A friend passed away yesterday. She’d been sick for quite a while, but the end came quickly. Even though we’d watched her lose her hair, grow it back, lose it again, fight countless infections and battle what seemed like 1,000 hurdles, I woke up yesterday morning fully convinced she’d rally. We’d celebrated her return to great health before. Ever the optimist, I was so painfully wrong.
Many of us had time to get to the hospital to say goodbye. She’d been in and out of the hospital for several years. By the end of the afternoon, I watched half a dozen nurses and doctors come to the ICU to see one of their favorite patients for the last time.
Something about watching a surgeon and nurses cry made the day that much more difficult; I always think of medical professionals as having some sort of super-human capability to deal with this sort of sorrow, but come to find out they are as startled and shaken by death as the rest of us.

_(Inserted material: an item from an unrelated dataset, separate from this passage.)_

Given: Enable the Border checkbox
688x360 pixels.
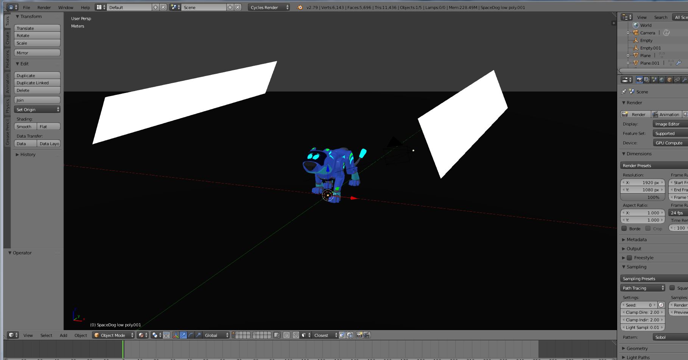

A ray of light in all of this was watching my friends and her family gather. Judy worked with international students — many stopped by. She was loved by her church, and the minister was there to hold her husband’s hand. Her mother, sister, cousin and children were around her bedside too. The hallway was full of people she’d touched, including a handful of kids who’d spent many a summer at her house eating crazy dishes (eggs del monico) and listening to her stories of playing on Fire Island as a kid and going to graduate school at Columbia. She introduced me to the theater and regularly made sure their family had an extra ticket to the Broadway shows coming through town. She was an avid reader and loved swapping books, talking about music and taking long walks with her dog. I never heard her raise her voice or say a mean spirited thing about another person. She was truly a graceful woman and I will really miss her. We all will.
Today, I’m honoring Judy by being mindful of the countless blessings that surround my daily routines. From the gorgeous sunrise this morning that I may have otherwise overlooked to the simple breakfast I’ve just enjoyed — life is just too short to let the little things go unnoticed.
Thanks for your kind words yesterday. If you have a second today, please send good thoughts and prayers to Judy’s family.